■ **Stored dataset items**:
-*-*-

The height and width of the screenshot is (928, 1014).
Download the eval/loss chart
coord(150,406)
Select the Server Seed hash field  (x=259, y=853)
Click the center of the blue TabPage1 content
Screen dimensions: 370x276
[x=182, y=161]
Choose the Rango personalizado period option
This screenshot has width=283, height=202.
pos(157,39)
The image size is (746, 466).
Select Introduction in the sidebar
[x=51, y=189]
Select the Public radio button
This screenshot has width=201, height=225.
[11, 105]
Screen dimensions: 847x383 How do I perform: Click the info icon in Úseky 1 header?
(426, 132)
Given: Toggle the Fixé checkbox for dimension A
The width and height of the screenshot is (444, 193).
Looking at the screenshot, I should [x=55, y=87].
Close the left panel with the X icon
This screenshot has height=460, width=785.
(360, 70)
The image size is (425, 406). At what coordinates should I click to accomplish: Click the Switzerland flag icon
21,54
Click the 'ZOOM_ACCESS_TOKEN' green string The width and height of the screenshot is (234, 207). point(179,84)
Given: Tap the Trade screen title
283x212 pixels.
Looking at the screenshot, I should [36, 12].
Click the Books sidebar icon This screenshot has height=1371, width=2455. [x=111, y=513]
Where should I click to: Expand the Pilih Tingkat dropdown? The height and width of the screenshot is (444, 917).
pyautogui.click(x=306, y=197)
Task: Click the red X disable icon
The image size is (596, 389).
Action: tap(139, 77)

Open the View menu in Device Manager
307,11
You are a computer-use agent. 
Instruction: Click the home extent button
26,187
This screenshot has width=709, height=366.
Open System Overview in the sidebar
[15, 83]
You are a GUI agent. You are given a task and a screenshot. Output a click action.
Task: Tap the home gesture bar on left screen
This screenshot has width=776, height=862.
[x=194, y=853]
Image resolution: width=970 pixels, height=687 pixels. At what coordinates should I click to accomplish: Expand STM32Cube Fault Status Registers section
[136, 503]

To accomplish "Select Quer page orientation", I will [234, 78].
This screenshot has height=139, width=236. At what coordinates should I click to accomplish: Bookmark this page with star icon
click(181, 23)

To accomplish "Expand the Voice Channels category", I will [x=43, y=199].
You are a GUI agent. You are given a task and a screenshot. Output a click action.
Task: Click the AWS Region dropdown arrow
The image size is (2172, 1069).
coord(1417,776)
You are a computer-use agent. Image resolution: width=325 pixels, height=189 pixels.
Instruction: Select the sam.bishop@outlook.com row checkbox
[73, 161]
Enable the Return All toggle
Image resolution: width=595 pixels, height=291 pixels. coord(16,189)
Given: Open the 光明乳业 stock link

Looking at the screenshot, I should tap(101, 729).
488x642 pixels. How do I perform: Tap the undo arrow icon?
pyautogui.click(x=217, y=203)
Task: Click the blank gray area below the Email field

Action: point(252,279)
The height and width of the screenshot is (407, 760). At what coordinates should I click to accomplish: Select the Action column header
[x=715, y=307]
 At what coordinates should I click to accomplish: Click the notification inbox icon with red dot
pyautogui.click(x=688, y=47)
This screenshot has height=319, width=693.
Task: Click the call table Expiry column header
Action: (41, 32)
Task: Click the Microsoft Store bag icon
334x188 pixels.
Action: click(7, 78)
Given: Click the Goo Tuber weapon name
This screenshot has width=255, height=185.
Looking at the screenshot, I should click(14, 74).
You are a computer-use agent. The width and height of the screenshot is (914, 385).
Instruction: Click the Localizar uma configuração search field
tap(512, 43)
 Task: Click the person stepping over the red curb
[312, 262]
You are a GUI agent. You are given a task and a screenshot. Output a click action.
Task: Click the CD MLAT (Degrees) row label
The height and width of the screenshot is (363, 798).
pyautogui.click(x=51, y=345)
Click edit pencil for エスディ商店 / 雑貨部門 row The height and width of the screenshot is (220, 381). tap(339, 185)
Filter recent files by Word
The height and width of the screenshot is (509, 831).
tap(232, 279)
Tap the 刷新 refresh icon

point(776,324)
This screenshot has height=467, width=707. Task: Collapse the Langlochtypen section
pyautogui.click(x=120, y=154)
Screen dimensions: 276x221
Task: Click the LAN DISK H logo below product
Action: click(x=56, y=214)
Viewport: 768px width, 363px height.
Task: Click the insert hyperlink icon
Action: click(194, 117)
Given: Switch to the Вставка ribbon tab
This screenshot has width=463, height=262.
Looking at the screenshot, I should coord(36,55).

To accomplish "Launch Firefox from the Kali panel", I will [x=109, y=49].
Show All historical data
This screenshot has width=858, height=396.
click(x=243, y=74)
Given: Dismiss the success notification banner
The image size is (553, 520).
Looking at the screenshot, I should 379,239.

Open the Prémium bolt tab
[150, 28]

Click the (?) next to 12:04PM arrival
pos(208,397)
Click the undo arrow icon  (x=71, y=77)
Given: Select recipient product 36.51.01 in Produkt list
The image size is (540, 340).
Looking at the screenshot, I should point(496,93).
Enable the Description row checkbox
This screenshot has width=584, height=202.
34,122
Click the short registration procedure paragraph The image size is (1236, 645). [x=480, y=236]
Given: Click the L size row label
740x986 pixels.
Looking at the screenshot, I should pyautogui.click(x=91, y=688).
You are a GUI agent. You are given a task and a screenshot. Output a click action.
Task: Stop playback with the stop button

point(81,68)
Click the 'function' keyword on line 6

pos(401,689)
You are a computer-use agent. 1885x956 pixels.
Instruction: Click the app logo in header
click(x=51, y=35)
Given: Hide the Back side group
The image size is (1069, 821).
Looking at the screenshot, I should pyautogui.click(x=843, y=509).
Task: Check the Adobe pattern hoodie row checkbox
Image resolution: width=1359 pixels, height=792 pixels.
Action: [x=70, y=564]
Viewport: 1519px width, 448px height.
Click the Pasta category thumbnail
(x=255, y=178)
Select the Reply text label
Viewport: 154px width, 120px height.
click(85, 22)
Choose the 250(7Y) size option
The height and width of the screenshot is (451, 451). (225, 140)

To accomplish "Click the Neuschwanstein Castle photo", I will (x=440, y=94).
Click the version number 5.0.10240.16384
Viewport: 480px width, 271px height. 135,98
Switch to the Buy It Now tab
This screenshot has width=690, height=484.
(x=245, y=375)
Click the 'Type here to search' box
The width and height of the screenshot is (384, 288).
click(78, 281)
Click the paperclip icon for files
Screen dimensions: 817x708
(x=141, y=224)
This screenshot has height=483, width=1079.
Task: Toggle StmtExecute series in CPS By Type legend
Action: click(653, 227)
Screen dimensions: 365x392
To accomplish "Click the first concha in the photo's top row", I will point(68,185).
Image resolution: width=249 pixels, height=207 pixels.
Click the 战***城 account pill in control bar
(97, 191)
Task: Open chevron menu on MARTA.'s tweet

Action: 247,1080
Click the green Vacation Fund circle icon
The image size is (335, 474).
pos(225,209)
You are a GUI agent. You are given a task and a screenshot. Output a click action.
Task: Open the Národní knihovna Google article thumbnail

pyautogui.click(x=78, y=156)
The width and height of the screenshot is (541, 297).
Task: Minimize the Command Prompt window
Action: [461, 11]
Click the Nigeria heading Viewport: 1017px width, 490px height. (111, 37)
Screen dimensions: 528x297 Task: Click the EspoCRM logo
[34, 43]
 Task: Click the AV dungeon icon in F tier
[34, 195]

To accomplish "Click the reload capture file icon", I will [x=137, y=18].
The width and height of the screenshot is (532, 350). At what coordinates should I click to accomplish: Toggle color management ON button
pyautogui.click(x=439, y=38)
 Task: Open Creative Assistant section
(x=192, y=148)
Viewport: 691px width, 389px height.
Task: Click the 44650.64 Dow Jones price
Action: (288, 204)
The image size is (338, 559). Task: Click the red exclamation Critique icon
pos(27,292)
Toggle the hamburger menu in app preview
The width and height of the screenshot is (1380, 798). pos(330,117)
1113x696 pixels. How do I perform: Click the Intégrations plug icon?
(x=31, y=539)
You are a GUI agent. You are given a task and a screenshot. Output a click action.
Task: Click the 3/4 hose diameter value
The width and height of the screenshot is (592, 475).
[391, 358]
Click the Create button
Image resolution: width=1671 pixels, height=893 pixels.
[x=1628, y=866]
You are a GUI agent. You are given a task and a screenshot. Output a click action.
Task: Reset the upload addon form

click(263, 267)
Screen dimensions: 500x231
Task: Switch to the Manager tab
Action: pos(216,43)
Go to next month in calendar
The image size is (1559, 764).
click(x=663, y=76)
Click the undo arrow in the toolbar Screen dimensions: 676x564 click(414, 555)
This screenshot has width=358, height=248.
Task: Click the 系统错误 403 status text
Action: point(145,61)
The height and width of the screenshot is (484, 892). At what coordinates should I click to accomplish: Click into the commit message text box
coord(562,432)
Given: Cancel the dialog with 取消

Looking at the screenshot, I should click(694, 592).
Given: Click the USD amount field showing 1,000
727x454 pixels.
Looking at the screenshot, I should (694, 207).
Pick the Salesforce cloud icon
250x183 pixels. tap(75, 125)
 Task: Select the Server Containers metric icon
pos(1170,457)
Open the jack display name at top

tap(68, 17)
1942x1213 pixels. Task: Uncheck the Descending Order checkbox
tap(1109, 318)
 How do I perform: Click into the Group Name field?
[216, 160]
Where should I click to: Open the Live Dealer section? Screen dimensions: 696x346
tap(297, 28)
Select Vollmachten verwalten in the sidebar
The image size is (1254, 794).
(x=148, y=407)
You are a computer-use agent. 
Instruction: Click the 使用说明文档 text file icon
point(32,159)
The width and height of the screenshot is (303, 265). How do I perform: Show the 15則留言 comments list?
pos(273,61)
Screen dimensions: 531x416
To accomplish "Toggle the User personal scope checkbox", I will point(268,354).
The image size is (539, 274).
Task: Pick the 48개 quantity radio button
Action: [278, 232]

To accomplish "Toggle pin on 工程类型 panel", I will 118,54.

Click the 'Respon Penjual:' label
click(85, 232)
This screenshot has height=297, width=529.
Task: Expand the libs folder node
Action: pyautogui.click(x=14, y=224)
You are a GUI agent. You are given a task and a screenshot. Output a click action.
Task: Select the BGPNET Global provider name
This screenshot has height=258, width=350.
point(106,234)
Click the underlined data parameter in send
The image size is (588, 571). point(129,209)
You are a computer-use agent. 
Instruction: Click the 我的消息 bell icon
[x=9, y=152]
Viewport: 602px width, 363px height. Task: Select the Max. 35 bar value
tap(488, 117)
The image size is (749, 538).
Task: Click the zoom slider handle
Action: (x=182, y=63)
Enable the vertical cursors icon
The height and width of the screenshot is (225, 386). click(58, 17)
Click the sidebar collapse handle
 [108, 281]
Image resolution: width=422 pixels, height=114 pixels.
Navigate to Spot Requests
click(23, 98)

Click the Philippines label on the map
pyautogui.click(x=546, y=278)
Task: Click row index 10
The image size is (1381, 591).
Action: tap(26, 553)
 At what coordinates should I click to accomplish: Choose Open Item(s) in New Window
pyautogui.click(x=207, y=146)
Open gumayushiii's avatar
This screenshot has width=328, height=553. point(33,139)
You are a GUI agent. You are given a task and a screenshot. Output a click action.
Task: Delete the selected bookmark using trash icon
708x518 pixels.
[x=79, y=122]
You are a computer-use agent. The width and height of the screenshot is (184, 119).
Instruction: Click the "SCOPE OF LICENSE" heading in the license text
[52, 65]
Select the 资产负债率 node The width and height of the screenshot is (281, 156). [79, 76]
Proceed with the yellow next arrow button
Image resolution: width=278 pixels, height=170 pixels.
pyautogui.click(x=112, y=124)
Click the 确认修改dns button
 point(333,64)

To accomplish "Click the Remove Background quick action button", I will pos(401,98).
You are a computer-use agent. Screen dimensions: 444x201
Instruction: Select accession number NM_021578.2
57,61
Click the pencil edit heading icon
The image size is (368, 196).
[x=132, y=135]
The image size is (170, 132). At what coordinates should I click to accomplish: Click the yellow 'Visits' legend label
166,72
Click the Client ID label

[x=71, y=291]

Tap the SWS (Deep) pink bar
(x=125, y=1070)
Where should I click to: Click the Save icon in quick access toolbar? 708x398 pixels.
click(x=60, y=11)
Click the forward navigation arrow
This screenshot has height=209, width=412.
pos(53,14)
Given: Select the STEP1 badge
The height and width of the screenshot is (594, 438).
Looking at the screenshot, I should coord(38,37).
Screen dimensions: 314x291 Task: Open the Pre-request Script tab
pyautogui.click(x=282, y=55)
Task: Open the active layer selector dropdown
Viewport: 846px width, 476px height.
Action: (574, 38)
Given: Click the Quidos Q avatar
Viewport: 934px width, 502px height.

-*-*-

■ **Problem description**:
Copy out all the lines of the records that include "photo".

■ **Result of the task**:
To accomplish "Click the Neuschwanstein Castle photo", I will (x=440, y=94).
To accomplish "Click the first concha in the photo's top row", I will point(68,185).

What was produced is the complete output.